Rove set out to create a permanent Republican majority but wound up producing the opposite - the Obama presidency

Frightening as the image might be to ponder, "the architect" Karl Rove was stripped bare for all to see on Fox News' Hannity show Tuesday night, thanks to his odd response to Christine O'Donnell's win in Delaware.

Rove demonstrated to all what I have believed since 2000: that he is a political operative with little or no evidence of a philosophical soul. Voters -- equally soulless in his mind -- are mere commodities to deal with, and precincts are the way these commodities are organized. They are to be bought and sold with the micromanaging of a trade deal here or a pro-life direct mail piece there -- orchestrated by the ruling elitists in Washington.

One gets the feeling that he could have worked equally as happily for a Democrat simply by changing a few words on certain ads to certain districts.

Consider:

When Bush was in office, Rove predictably started out on a plan to form what he called "a permanent Republican majority" that would be constructed with a mushy new tone, a "can't we all just get along" mentality. The strategy would dictate that no one would ever return fire on political opponents -- while having a "flexible philosophy" to which Rove would adapt policy as issues came and went in certain parts of the country.

There was by design no coherent message of constitutional conservatism, which is what most of Bush's voters thought they were voting for. Gee, what could possibly go wrong?

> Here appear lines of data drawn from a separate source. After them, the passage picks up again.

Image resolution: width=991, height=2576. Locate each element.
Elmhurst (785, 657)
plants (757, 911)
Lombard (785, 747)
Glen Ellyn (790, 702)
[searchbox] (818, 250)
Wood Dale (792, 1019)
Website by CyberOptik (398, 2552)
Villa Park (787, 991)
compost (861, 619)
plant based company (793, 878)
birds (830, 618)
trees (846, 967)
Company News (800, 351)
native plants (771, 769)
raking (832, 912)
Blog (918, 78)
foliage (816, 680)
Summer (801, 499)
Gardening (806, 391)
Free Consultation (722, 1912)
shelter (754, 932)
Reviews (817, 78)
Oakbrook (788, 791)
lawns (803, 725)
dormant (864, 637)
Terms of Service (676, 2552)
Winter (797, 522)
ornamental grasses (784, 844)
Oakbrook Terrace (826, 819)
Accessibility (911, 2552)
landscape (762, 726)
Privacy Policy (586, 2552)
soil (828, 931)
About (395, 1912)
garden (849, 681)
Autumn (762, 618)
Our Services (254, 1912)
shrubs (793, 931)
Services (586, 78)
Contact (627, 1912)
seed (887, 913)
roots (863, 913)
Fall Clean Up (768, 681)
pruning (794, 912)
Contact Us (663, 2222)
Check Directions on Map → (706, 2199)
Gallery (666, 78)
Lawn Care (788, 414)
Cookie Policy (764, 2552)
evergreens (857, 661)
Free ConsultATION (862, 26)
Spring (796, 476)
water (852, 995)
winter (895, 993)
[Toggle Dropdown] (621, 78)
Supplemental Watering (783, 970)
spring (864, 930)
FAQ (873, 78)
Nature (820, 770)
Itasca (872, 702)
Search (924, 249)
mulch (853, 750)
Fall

How and why Rove thought this could possibly work is beyond me. What he thought it would accomplish -- even if it were possible -- is an even more salient question. It could not work, and it did not work.

So I have to ask:

What will a Senate majority full of Olympia Snowes and John McCains and Lindsey Grahams get you? Easy. Barack Obama, Nancy Pelosi, and Harry Reid in power. This is exactly the legacy of the Bush presidency --and Rove was right there at the levers of power the entire way.

Truth be told, Rove's biggest architectural accomplishment is the Obama administration. By doing his part as senior advisor to the president to define conservatism down, he sullied the reputation and disoriented the understanding of what it means to be conservative to millions of half-informed voters nationwide.